--- WRITTEN REQUEST ---
List every line in the entries below that contains the word "green", matching case exactly.
● ● ● ● ● ● ●
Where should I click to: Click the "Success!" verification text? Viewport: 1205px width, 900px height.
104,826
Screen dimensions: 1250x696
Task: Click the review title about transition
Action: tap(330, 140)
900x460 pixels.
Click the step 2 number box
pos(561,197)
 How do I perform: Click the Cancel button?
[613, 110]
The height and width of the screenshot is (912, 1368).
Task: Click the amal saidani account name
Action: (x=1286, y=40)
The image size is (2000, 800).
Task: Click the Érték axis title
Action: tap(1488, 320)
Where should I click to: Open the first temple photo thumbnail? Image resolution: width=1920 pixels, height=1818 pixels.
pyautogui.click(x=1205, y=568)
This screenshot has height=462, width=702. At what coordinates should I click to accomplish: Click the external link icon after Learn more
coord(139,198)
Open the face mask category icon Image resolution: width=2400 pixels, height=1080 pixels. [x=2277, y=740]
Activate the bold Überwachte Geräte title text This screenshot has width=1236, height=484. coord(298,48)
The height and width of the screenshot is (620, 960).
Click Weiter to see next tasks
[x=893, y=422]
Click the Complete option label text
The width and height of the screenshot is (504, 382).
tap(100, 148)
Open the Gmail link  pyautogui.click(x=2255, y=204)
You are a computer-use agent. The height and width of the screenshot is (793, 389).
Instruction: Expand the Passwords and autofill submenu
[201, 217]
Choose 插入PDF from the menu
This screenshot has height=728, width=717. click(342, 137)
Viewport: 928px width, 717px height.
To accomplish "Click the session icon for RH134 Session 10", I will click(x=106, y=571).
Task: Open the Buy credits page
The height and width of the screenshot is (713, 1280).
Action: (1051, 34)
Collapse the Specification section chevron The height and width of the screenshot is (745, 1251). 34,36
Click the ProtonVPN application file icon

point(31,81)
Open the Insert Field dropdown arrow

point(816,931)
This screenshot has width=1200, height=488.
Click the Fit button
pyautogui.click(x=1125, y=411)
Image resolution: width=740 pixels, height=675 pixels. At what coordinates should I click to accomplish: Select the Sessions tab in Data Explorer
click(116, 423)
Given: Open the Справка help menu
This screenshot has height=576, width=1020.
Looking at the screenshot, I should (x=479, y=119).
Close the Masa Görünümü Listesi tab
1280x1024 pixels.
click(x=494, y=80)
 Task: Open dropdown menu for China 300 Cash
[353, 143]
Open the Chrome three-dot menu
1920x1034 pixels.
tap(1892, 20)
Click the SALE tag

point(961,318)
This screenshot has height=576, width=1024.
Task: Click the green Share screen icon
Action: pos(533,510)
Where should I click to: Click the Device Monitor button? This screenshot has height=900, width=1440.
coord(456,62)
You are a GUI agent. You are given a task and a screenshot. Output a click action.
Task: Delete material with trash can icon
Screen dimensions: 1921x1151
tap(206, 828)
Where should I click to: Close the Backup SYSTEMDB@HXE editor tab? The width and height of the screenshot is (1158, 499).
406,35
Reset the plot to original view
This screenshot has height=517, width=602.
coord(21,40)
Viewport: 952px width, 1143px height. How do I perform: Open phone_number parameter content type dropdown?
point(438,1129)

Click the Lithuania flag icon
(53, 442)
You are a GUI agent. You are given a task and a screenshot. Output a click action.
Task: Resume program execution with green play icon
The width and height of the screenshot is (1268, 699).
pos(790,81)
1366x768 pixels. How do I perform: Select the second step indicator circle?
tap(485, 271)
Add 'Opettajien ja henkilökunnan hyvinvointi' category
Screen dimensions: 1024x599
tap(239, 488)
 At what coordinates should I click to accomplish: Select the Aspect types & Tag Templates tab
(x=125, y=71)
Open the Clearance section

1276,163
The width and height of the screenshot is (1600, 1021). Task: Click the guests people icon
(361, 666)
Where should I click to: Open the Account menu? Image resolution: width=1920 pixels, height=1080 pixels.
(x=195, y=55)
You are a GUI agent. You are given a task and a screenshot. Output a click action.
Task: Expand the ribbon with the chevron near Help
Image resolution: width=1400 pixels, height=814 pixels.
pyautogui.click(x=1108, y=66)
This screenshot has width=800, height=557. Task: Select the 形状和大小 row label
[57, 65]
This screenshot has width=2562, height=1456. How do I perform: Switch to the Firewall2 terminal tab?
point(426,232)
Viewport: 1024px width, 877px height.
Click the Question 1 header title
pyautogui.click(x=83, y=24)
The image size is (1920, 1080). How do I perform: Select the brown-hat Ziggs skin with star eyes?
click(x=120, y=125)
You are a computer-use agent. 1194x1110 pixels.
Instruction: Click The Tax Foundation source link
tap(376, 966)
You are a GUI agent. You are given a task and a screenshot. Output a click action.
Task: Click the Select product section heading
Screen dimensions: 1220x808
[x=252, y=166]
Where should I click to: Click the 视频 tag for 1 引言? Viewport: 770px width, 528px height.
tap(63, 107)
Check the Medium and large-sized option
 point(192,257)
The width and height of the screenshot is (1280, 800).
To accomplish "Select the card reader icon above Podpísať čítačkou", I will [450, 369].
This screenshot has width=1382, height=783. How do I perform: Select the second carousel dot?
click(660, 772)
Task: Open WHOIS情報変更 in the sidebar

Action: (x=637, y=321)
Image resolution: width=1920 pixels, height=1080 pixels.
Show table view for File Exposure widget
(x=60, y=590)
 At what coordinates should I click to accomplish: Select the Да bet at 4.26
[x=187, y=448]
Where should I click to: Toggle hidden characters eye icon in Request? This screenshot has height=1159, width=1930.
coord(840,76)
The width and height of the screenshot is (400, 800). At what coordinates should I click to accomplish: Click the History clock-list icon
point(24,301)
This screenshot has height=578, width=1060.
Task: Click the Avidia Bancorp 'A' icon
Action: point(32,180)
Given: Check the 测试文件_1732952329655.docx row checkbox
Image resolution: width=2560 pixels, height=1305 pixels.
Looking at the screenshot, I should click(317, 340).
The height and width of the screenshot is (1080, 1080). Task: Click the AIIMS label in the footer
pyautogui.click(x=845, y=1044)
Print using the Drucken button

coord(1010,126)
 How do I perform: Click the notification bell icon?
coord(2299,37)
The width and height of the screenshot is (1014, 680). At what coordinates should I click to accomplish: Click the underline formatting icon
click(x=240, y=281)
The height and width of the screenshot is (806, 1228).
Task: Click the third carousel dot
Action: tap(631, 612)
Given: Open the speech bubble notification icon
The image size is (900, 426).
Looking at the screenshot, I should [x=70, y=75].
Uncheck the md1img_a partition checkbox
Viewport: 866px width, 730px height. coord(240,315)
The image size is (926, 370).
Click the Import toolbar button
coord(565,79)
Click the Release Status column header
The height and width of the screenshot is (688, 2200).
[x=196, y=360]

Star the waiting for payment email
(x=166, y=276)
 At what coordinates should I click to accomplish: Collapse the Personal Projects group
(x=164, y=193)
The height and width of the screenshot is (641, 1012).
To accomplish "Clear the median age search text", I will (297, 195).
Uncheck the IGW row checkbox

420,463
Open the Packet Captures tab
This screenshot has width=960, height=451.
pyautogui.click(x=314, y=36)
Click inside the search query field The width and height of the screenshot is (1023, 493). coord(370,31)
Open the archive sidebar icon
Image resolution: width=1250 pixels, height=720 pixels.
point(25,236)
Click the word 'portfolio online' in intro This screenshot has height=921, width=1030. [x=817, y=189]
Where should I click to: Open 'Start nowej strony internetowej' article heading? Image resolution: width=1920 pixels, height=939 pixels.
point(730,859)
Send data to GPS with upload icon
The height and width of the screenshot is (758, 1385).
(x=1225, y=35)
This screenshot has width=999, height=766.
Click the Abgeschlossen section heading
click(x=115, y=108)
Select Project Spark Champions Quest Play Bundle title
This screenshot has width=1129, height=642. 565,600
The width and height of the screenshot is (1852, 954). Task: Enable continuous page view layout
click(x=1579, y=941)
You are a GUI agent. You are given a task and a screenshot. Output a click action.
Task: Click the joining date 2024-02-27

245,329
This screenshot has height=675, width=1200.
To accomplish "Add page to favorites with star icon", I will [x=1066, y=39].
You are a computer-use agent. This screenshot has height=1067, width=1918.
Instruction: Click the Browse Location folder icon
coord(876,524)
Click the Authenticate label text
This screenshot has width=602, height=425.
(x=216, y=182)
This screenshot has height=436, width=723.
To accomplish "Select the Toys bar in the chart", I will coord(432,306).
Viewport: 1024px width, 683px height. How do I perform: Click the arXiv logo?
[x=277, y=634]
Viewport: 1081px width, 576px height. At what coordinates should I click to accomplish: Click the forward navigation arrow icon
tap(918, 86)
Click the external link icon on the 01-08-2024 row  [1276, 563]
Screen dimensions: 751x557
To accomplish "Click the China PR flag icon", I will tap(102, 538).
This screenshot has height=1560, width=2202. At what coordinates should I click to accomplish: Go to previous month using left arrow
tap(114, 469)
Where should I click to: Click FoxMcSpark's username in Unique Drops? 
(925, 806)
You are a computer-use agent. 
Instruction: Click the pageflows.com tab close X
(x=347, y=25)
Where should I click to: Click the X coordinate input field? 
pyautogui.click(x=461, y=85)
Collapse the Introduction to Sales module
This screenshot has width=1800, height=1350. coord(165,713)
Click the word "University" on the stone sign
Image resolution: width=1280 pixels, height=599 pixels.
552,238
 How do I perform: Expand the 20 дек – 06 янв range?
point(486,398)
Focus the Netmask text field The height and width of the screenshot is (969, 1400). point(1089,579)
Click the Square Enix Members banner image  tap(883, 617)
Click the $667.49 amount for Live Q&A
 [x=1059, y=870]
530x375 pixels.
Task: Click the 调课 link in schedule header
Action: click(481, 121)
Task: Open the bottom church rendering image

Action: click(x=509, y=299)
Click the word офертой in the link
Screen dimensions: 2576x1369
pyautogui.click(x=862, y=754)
● ● ● ● ● ● ●
--- ANSWER TO THIS PROBLEM ---
Task: Click the green Share screen icon
Task: Resume program execution with green play icon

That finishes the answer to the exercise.